7. First Circle (Limbo)

Behold the hellish torture of... A CASTLE!
OoOoOoo!
Limbo is a castle with seven gates that represent the seven virtues.  Why, this doesn't sound that bad at all.  If I was told that I was going to go to hell, and hell just ended up being a pretty normal-looking castle... I'd be okay with that. I mean rich people specifically build castles to live in! This is a place where people actually want to go. I can't imagine leading a life of crime and the judge sentencing me to live for eternity in a castle with seven gates. I'd be like, "Dude, sweet!" Still, I can't rank this one that high since it seems like Dante put zero thought into it, other than, "Uhh... castle?"
  • Notable Residents: Pretty much all your old-time ancient Greek philosophers. Almost anyone from before Jesus. Did you live a good and moral life where you saved people, spread knowledge and hope, and fought evil? Too bad, loser. You're still in hell for not being Christian! You know who else is here? A genocidal slaver /slash/ dictator. Yep. Murder, own slaves and try to become dictator for life and you get a light slap on the wrist in the mildest form of hell.

6. Seventh Circle (Violence)

So how is violence different than Anger/Wrath? I mean I understand in principle, but in the Fifth Circle, Dante explicitly called out "the wrathful" as angry people who take action on their anger, which I assume means through violence. Whatever. What happens here? Well, actually different things because there are three rings to the Seventh Circle. In the outer ring are murderers, who sink in a boiling river of blood and fire. In the middle ring are people who committed suicide, and who are turned into trees that are fed on by harpies. Finally, in the inner ring are the blasphemers, sodomites and usurers who are placed in a burning plain of sand with burning rain falling from the sky. Suicides? Sodomites? Yep. Of course Dante hates people who kill themselves and gays too. As with the Eighth Circle, here Dante is just scatter-brained and tries to throw in too much.
  • Notable Residents: Alexander the Great. Oh, Dante also basically takes a few random historical and contemporary figures he didn't like and just accuses them of being Sodomites and puts them in this part of hell because he's an asshat.

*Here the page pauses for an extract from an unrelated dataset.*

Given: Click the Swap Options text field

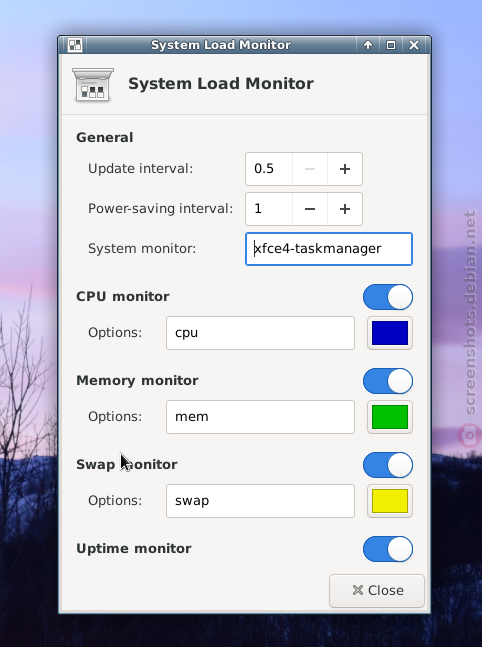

5. Ninth Circle (Treachery)

Satan is punished by being sent to an ice hotel and given snacks. Dumb!
The greatest sin according to Dante is treachery. So I guess it's worse than murder again, huh? Here in the deepest level of hell, it's actually not hot - it's cold.  A frozen lake called Cocytus, in fact. I guess that aspect about the Ninth and final Circle makes it sort of iconic. But it's also iconically stupid. Dante divides things up into four different "rounds," including traitors to kin (encased in ice up to their necks), traitors to country (same as above, but up to their head rather than neck so they can't bend their heads to shield their faces from freezing wind), traitors to guests (lying facing up in the ice for their tears to freeze), and the traitors to lords (fully encapsulated in ice in twisted, distorted positions). In addition to these four is the "center" of hell where Satan lives, also encased in ice. This is all very stupid.
  • Notable Residents: The Devil. And tons of people who are, again, generally mythological figures and people that Dante just didn't like. Dante does super petty shit here in this circle like kick people in the head and shout at them. Again, because he's a piece of petty, sad shit who didn't have enough balls to do that to anyone in real life. Oh, and I forgot to mention that encased with Satan are the three "ultimate" betrayers: Brutus, Gaius, and Judas. Satan snacks on them. Which is stupid. Why are we giving the devil snacks? What kind of a moronic hell is this? The devil is barely even being tortured! I bet he likes that ice since the rest of hell is so hot. 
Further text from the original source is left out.